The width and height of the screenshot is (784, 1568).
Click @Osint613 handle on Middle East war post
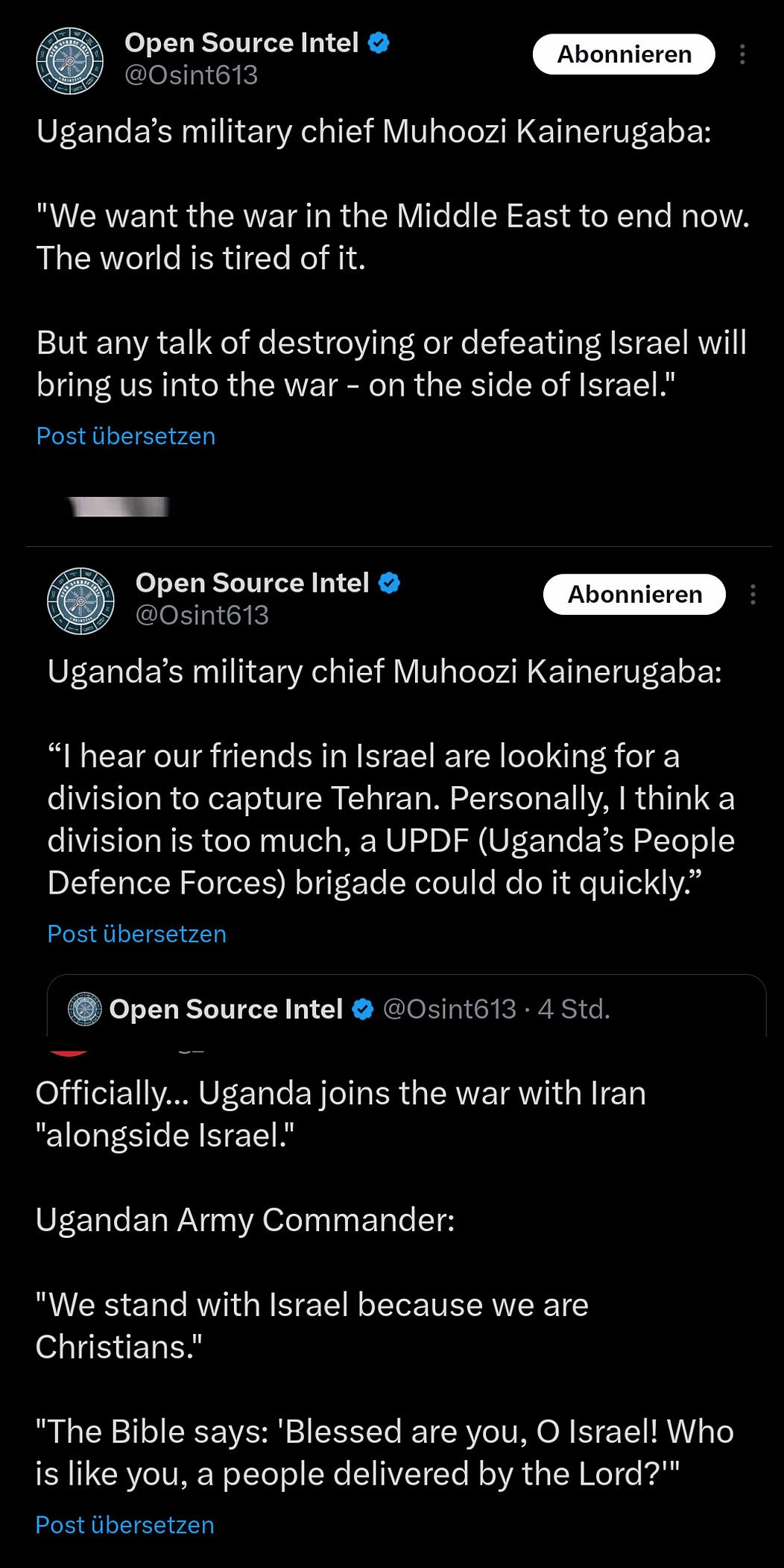[x=191, y=75]
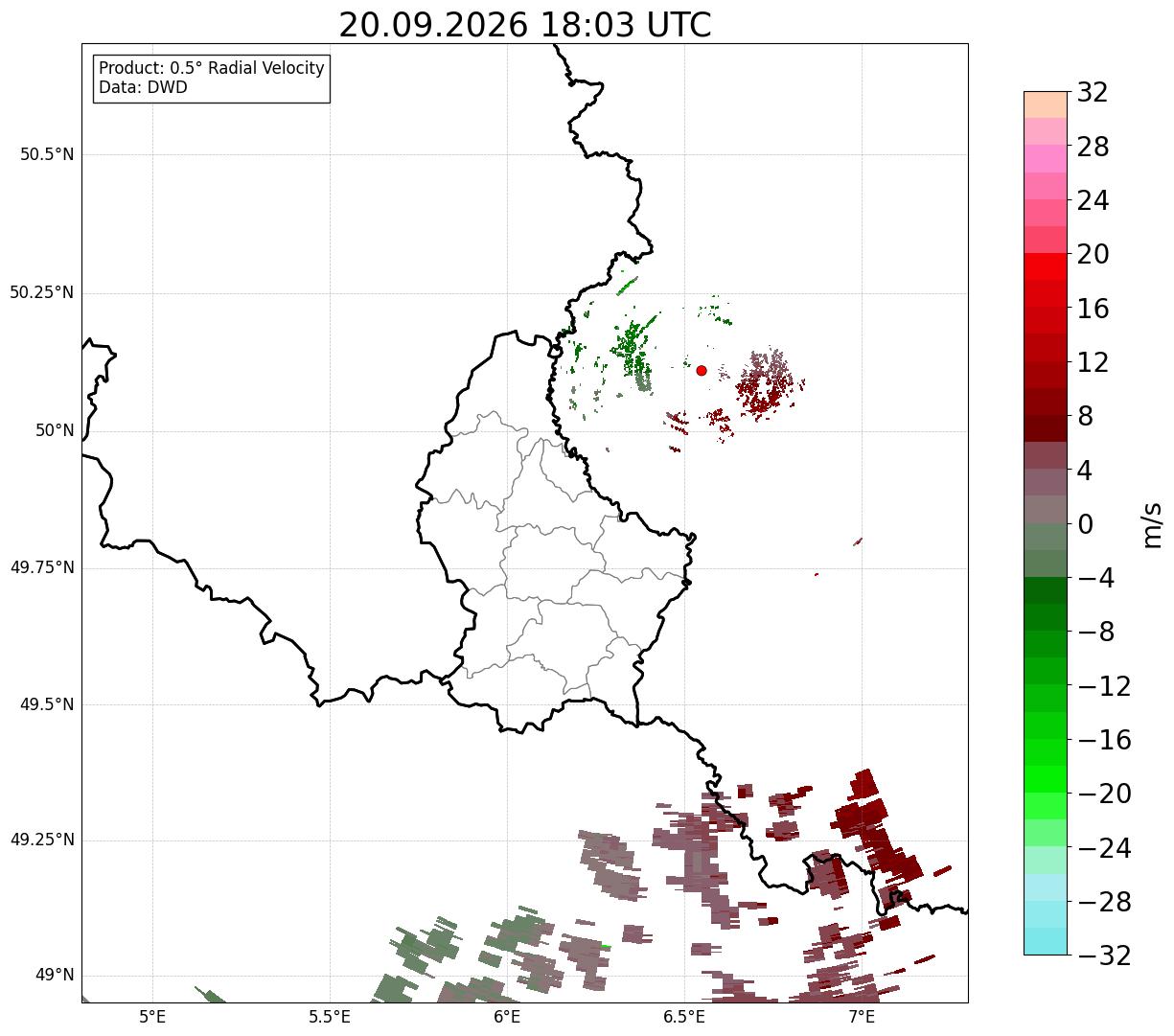Pick the peach 32 m/s colorbar band
Screen dimensions: 1174x1036
1046,104
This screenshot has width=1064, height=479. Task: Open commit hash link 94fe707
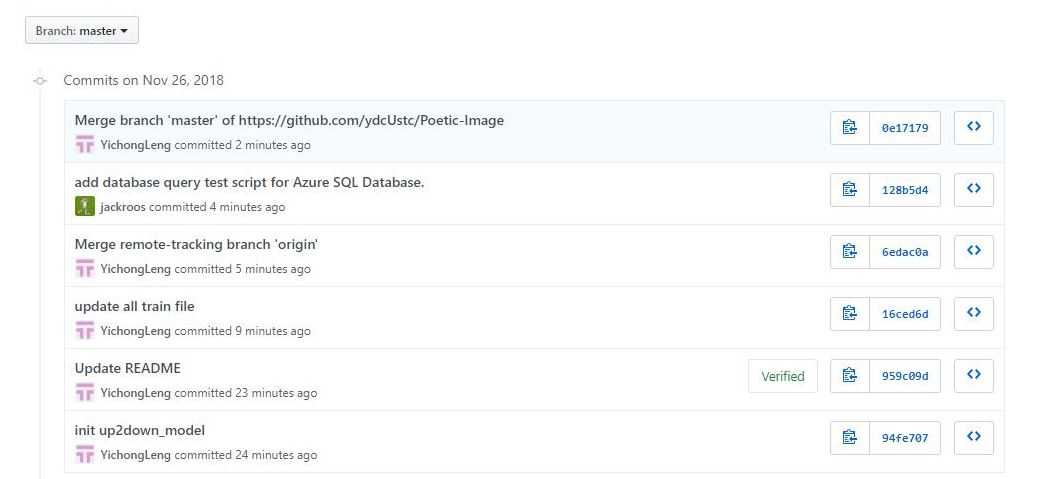905,438
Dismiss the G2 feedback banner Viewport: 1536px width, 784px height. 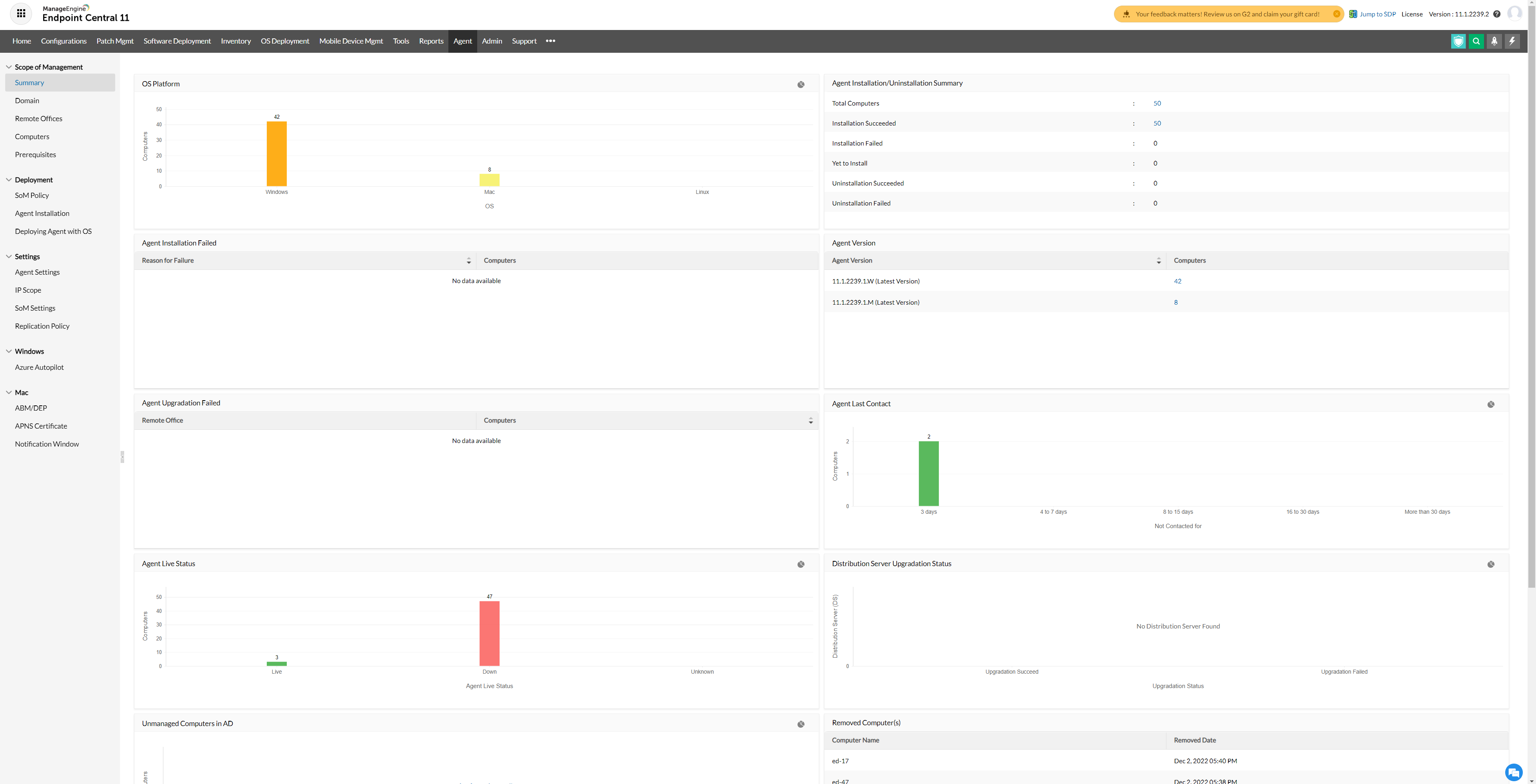click(x=1336, y=14)
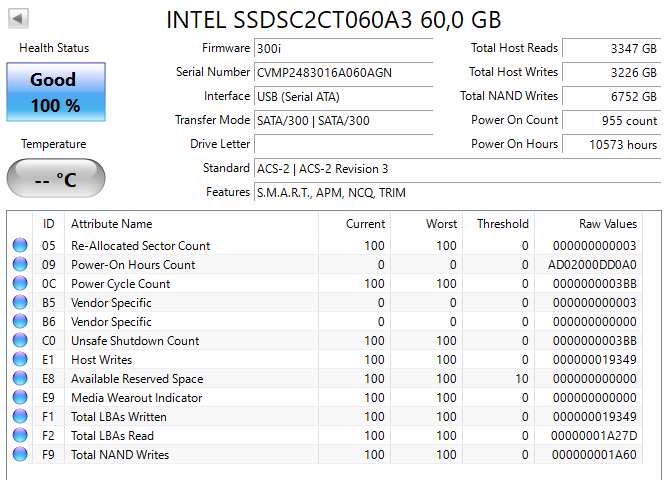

Instructions for the task ▸
How many lines in the items above contain the string "screenshot", with case counting? Reply with the number only.

Solution ▸
2